Segundo Koba, a decisão de entrar no mercado de investimentos teve a ver com o fato dos dois adorarem investir e cuidarem do próprio dinheiro.
Além disso, “com a forma como os modelos de AI estavam avançando, vimos que as pessoas iam usar cada vez mais eles para tomar decisões financeiras. Então por que não criar um produto focado nisso? Que tenha o contexto de sua vida financeira e investimentos e te ajude a tomar decisões,” disse ele.
Com seu aplicativo lançado há apenas dois meses na App Store, a Astor já tem US$ 200 milhões em investimentos conectados. A receita vem de uma assinatura mensal que vai de US$ 15 a US$ 45. (A empresa não abre o número de assinantes.)
Para operar nos EUA, a startup obteve recentemente uma licença de ‘digital investment advisor’ que lhe permite dar aconselhamento financeiro a clientes americanos. O plano de longo prazo é expandir globalmente, o que inclui o Brasil e demandará licenças locais.
Ao baixar o aplicativo, a primeira coisa que o usuário faz é conectar todas as suas contas de corretoras e bancos. Depois disso, ele preenche um formulário para a Astor avaliar seu perfil de risco e, na sequência, agenda uma call de onboarding com a AI da plataforma.

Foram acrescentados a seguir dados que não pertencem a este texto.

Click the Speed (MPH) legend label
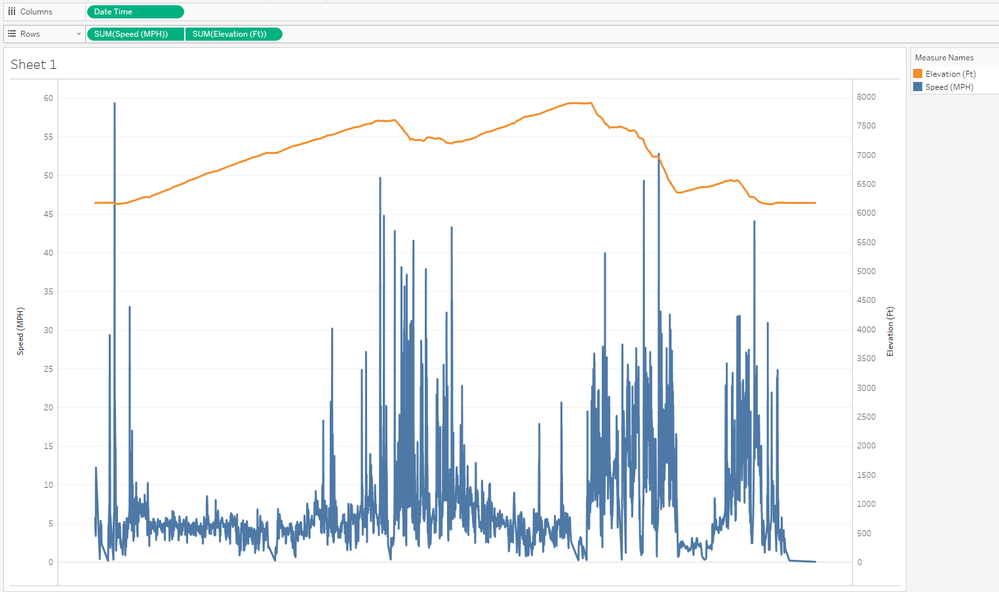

Depois dessa call, que é feita por ligação de voz simulando uma conversa real com um assessor, a plataforma passa a dar dicas e conselhos financeiros.
O próximo passo, segundo Koba, é criar uma ferramenta que execute as ordens dos clientes e, futuramente, criar uma solução que faça a gestão de parte da carteira dos clientes de forma automatizada.
A Astor vai usar boa parte dos recursos da rodada para investir em expansão, buscando crescer num mercado que ainda está longe de ter um vencedor claro. Outras startups com a tese da Astor também estão bem no começo do desenvolvimento do produto.
“A Origin já tem alguns anos no mercado, mas eles eram focados em finanças pessoais e o produto de AI adviser eles só lançaram ano passado,” disse Koba. Já a Portfolio Pilot “fazia análise de portfólio usando modelos matemáticos, e também só lançaram no ano passado a solução de assessor de AI.”
Há ainda incumbentes como a Robinhood que estão se aventurando nesse mercado, “mas nenhum deles ainda pulou de cabeça na tese,” disse o fundador.
Para o usuário final, um dos grandes benefícios da Astor é o custo. Enquanto um assessor financeiro cobra em torno de 1% do patrimônio por ano em comissão, a Astor cobra uma assinatura de US$ 120 por ano.
“Além disso, o usuário tem um assessor a qualquer hora do dia, 24/7, para fazer perguntas e esclarecer qualquer dúvida. Em termos de resultado ainda não dá para dizer, porque lançamos há apenas dois meses, mas nossa tese é que tendo um assessor disponível o tempo todo isso vai se refletir numa rentabilidade maior,” disse o fundador.
Inicialmente, a Astor não está mirando o mesmo perfil de cliente dos assessores financeiros, que normalmente miram portfólios com mais de US$ 500 mil.
A startup está buscando os HENRYs –‘high earners, not rich yet’ – jovens que ganham um bom salário mas ainda não conseguiram construir patrimônio. Esse público normalmente tem acesso apenas a um assessor gratuito das corretoras e dos bancos, que normalmente não oferecem a melhor experiência, segundo Koba.
“Queremos ser o primeiro assessor que essa pessoa vai ter. Esse é o mercado que estamos atacando agora. No futuro, podemos lançar uma solução para atender os clientes que já são atendidos pelos assessores, mas seria um novo produto, provavelmente com a oferta de um atendimento humano turbinado com AI,” disse ele.